**YOUR ASSIGNMENT**
Each record is to be reproduced verbatim.

**Records contained in a dataset**
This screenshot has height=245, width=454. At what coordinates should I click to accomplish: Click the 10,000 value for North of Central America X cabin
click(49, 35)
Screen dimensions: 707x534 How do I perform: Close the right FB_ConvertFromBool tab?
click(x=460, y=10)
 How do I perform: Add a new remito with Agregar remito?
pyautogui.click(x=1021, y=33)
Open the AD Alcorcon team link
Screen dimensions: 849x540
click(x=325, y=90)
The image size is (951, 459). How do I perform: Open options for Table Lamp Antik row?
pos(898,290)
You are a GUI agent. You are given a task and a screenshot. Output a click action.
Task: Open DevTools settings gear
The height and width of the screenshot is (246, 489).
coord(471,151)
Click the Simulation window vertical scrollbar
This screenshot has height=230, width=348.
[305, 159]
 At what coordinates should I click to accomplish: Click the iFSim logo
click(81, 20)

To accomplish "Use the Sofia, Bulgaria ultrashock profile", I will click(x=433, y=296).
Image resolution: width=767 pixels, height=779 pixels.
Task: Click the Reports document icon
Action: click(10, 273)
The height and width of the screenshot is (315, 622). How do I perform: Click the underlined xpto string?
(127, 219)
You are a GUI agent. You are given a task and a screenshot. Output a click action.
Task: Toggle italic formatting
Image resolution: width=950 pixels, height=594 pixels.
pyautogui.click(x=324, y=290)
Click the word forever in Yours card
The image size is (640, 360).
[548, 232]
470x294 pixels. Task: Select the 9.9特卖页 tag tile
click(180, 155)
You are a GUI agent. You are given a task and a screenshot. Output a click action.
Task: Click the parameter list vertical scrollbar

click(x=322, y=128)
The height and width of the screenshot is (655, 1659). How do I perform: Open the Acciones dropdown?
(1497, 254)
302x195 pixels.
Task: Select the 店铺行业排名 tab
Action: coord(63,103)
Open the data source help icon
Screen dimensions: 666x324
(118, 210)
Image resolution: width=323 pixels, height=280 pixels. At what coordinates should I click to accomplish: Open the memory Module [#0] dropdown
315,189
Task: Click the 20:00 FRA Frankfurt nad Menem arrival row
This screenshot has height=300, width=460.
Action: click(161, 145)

**EXPECTED ANSWER**
This screenshot has height=245, width=454. At what coordinates should I click to accomplish: Click the 10,000 value for North of Central America X cabin
click(49, 35)
Screen dimensions: 707x534 How do I perform: Close the right FB_ConvertFromBool tab?
click(x=460, y=10)
 How do I perform: Add a new remito with Agregar remito?
pyautogui.click(x=1021, y=33)
Open the AD Alcorcon team link
Screen dimensions: 849x540
click(x=325, y=90)
The image size is (951, 459). How do I perform: Open options for Table Lamp Antik row?
pos(898,290)
You are a GUI agent. You are given a task and a screenshot. Output a click action.
Task: Open DevTools settings gear
The height and width of the screenshot is (246, 489).
coord(471,151)
Click the Simulation window vertical scrollbar
This screenshot has height=230, width=348.
[305, 159]
 At what coordinates should I click to accomplish: Click the iFSim logo
click(81, 20)

To accomplish "Use the Sofia, Bulgaria ultrashock profile", I will click(x=433, y=296).
Image resolution: width=767 pixels, height=779 pixels.
Task: Click the Reports document icon
Action: click(10, 273)
The height and width of the screenshot is (315, 622). How do I perform: Click the underlined xpto string?
(127, 219)
You are a GUI agent. You are given a task and a screenshot. Output a click action.
Task: Toggle italic formatting
Image resolution: width=950 pixels, height=594 pixels.
pyautogui.click(x=324, y=290)
Click the word forever in Yours card
The image size is (640, 360).
[548, 232]
470x294 pixels. Task: Select the 9.9特卖页 tag tile
click(180, 155)
You are a GUI agent. You are given a task and a screenshot. Output a click action.
Task: Click the parameter list vertical scrollbar

click(x=322, y=128)
The height and width of the screenshot is (655, 1659). How do I perform: Open the Acciones dropdown?
(1497, 254)
302x195 pixels.
Task: Select the 店铺行业排名 tab
Action: coord(63,103)
Open the data source help icon
Screen dimensions: 666x324
(118, 210)
Image resolution: width=323 pixels, height=280 pixels. At what coordinates should I click to accomplish: Open the memory Module [#0] dropdown
315,189
Task: Click the 20:00 FRA Frankfurt nad Menem arrival row
This screenshot has height=300, width=460.
Action: click(161, 145)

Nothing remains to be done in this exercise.